With regards to the time the slowest time to get the data is the 5 minute period. This takes about 20 seconds getting all regions & power for a 2 week period. When you query only the generation for a single region (what will be the primary use case) it is < 3 seconds in my local environment.

I tried different queries (using with statements and joins) but crashed out beekeeper studio doing this so a better query has not been found.

michaelgambold commented 2 years ago

Addressed in PR https://github.com/michaelgambold/energy-supply-demand/pull/29

michaelgambold commented 2 years ago

After deploying to prod the performance was atrocious. The 5 minute grouping (the slowest of the queries before) took 1 minute and 20 seconds to complete.

PR https://github.com/michaelgambold/energy-supply-demand/pull/31 has been created to add extra indexes to the DB to try and address this

michaelgambold commented 2 years ago

Further improvements have been made to the queries by removing the need to join to the date_dimension table. Also a weird bug was fixed when calculating the sum for all fossil/green/unknown and was fixed by doing the same subquery as green to get the sum of everything.

select 
    min(timestamp) as timestamp,
    df.region_id as "regionId",
    df.power_id as "powerId",
    (
      select sum(value)
------------------------
> EXERCISE 1
Alter the part of the query performance discussion that opens with "After deploying to" and closes with "sum of everything.", writing it out again with "very poor" in place of "atrocious".
> EXERCISE 2
Take the query performance discussion further, picking up right after its last line.

> DATA
------------------------
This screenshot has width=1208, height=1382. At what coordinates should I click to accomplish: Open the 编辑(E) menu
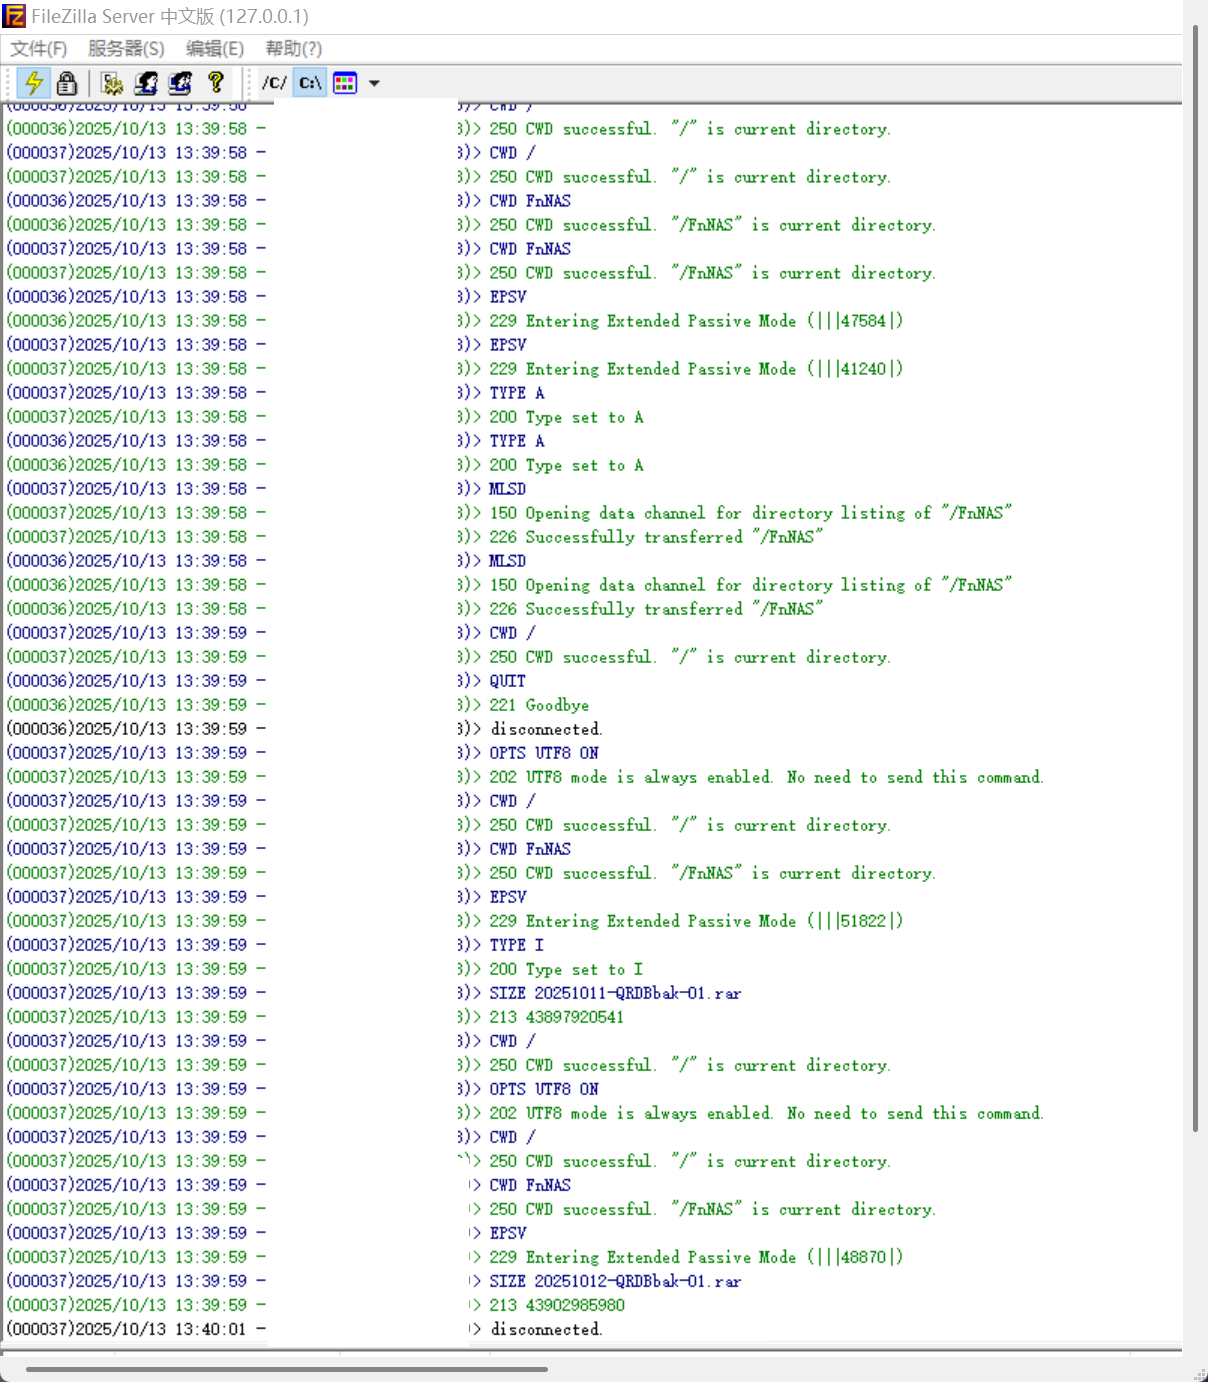click(x=215, y=49)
------------------------
> EXPECTED OUTPUT 1
After deploying to prod the performance was very poor. The 5 minute grouping (the slowest of the queries before) took 1 minute and 20 seconds to complete.

PR https://github.com/michaelgambold/energy-supply-demand/pull/31 has been created to add extra indexes to the DB to try and address this

michaelgambold commented 2 years ago

Further improvements have been made to the queries by removing the need to join to the date_dimension table. Also a weird bug was fixed when calculating the sum for all fossil/green/unknown and was fixed by doing the same subquery as green to get the sum of everything.

> EXPECTED OUTPUT 2
      from data_fact as sdf
      join time_dimension as std on sdf.time_id = std.id
      join fuel_dimension as sfd on sdf.fuel_id = sfd.id
      where sdf.region_id = df.region_id
      and sdf.power_id = df.power_id
      and sdf.date_id = df.date_id
      and std.hour = td.hour
      and std.quarter_of_hour = td.quarter_of_hour
      and sfd.type = 'green'
    ) as "greenSum",
    (
      select sum(value)
      from data_fact as sdf
      join time_dimension as std on sdf.time_id = std.id
      join fuel_dimension as sfd on sdf.fuel_id = sfd.id
      where sdf.region_id = df.region_id
      and sdf.power_id = df.power_id
      and sdf.date_id = df.date_id
      and std.hour = td.hour
      and std.quarter_of_hour = td.quarter_of_hour
      and sfd.type = 'fossil'
    ) as "fossilSum",
    (
      select sum(value)
      from data_fact as sdf
      join time_dimension as std on sdf.time_id = std.id
      join fuel_dimension as sfd on sdf.fuel_id = sfd.id
      where sdf.region_id = df.region_id
      and sdf.power_id = df.power_id
      and sdf.date_id = df.date_id
      and std.hour = td.hour
      and std.quarter_of_hour = td.quarter_of_hour
      and sfd.type = 'unknown'
    ) as "unknownSum",
    (
      select sum(value)
      from data_fact as sdf
      join time_dimension as std on sdf.time_id = std.id
      join fuel_dimension as sfd on sdf.fuel_id = sfd.id
      and sdf.region_id = df.region_id
      and sdf.power_id = df.power_id
      and sdf.date_id = df.date_id
      and std.hour = td.hour
      and std.quarter_of_hour = td.quarter_of_hour
    ) as "sum"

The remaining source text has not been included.